## Your assignment
In the listing below, a line holding "The height and width of the screenshot is (284, 499)." and a line holding "Task: Open 訊息 messages in the sidebar" mark the range. Retype both exactly, with all lines between them.
▼
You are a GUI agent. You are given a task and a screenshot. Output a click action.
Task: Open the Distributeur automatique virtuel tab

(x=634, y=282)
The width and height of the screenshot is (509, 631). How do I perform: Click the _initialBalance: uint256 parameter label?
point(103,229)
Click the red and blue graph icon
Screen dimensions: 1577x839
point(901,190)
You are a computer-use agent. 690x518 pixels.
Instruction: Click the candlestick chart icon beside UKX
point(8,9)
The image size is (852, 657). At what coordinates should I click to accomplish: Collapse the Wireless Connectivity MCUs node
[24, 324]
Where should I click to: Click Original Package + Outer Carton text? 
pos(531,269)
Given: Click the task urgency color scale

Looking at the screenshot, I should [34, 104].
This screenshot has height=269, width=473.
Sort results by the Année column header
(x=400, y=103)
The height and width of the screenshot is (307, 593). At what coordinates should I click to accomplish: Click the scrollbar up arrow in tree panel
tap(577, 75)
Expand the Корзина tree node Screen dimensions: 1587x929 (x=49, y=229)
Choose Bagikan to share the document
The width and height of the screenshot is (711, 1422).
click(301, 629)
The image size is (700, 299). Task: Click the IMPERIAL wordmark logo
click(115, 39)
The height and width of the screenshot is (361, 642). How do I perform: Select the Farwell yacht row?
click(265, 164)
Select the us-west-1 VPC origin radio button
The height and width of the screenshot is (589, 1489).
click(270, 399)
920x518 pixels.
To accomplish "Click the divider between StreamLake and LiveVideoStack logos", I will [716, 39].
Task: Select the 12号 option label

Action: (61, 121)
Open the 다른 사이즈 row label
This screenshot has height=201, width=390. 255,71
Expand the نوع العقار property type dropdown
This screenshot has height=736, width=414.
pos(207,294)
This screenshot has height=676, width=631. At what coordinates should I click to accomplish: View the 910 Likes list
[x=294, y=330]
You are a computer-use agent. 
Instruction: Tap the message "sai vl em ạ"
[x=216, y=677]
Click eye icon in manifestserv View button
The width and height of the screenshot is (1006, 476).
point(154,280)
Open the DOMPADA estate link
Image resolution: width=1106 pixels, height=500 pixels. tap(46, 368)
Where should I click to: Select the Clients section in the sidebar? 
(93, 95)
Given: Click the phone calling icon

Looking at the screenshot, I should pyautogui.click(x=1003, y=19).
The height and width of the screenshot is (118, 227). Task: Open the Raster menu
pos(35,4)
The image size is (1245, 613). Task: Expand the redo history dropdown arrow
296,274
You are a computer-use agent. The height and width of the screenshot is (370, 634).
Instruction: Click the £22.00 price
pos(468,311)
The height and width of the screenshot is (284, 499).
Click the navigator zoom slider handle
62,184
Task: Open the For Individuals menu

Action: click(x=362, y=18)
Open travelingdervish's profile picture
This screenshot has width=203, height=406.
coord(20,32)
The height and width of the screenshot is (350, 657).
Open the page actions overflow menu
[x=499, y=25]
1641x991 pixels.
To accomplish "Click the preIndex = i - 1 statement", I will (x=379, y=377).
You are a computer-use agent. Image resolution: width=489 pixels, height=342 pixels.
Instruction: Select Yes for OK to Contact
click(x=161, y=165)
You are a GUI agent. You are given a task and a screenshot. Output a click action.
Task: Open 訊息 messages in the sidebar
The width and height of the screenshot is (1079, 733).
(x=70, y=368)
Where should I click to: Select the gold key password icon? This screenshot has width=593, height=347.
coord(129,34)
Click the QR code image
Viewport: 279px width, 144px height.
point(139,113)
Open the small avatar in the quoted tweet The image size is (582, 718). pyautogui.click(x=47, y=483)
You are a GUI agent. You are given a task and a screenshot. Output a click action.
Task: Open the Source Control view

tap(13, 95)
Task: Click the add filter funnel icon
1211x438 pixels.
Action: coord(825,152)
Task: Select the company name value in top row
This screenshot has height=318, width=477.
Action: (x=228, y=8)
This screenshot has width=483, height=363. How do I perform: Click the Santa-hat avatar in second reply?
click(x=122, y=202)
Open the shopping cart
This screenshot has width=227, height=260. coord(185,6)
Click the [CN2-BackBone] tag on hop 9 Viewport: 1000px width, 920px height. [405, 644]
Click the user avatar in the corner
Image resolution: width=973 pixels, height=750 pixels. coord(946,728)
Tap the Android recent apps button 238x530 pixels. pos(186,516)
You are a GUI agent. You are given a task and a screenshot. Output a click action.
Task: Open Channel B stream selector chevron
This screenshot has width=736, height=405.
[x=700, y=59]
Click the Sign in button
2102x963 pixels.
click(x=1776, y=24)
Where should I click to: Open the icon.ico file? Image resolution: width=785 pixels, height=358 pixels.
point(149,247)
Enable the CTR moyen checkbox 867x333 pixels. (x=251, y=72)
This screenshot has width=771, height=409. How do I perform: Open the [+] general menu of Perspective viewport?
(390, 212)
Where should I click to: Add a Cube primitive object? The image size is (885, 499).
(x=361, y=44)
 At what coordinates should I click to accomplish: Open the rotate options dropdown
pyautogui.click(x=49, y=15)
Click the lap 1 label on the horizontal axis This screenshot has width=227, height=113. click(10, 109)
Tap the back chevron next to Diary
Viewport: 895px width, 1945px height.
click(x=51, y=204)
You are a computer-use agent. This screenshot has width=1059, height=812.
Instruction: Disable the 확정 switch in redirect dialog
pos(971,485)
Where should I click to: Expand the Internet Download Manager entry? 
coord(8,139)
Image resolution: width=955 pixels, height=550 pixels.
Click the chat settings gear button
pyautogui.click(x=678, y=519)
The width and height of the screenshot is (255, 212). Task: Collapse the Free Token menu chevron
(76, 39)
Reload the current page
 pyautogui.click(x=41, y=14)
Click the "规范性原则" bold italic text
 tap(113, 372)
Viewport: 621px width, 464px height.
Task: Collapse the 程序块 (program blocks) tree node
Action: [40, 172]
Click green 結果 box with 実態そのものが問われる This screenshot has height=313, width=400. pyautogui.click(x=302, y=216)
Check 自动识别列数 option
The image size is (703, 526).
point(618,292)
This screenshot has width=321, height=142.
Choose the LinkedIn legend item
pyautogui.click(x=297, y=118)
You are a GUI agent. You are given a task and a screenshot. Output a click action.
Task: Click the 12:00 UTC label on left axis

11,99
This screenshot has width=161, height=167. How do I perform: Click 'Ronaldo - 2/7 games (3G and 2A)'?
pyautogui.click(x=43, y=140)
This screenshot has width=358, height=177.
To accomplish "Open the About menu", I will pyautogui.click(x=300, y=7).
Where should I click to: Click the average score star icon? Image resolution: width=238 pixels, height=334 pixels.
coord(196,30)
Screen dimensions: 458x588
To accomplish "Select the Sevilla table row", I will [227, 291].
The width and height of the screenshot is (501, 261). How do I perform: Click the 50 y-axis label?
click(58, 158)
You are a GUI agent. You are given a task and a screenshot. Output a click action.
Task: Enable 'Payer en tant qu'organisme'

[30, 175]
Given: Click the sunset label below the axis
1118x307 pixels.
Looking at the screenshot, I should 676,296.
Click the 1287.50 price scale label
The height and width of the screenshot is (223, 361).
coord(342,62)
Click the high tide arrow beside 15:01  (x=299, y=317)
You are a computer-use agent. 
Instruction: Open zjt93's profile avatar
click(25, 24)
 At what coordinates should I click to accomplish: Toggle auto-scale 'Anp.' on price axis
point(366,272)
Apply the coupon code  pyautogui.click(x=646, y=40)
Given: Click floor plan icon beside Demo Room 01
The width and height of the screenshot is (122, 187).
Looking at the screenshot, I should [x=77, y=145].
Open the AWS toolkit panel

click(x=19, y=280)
▲
## Solution below
The height and width of the screenshot is (284, 499).
Click the navigator zoom slider handle
62,184
Task: Open the For Individuals menu

Action: click(x=362, y=18)
Open travelingdervish's profile picture
This screenshot has width=203, height=406.
coord(20,32)
The height and width of the screenshot is (350, 657).
Open the page actions overflow menu
[x=499, y=25]
1641x991 pixels.
To accomplish "Click the preIndex = i - 1 statement", I will (x=379, y=377).
You are a computer-use agent. Image resolution: width=489 pixels, height=342 pixels.
Instruction: Select Yes for OK to Contact
click(x=161, y=165)
You are a GUI agent. You are given a task and a screenshot. Output a click action.
Task: Open 訊息 messages in the sidebar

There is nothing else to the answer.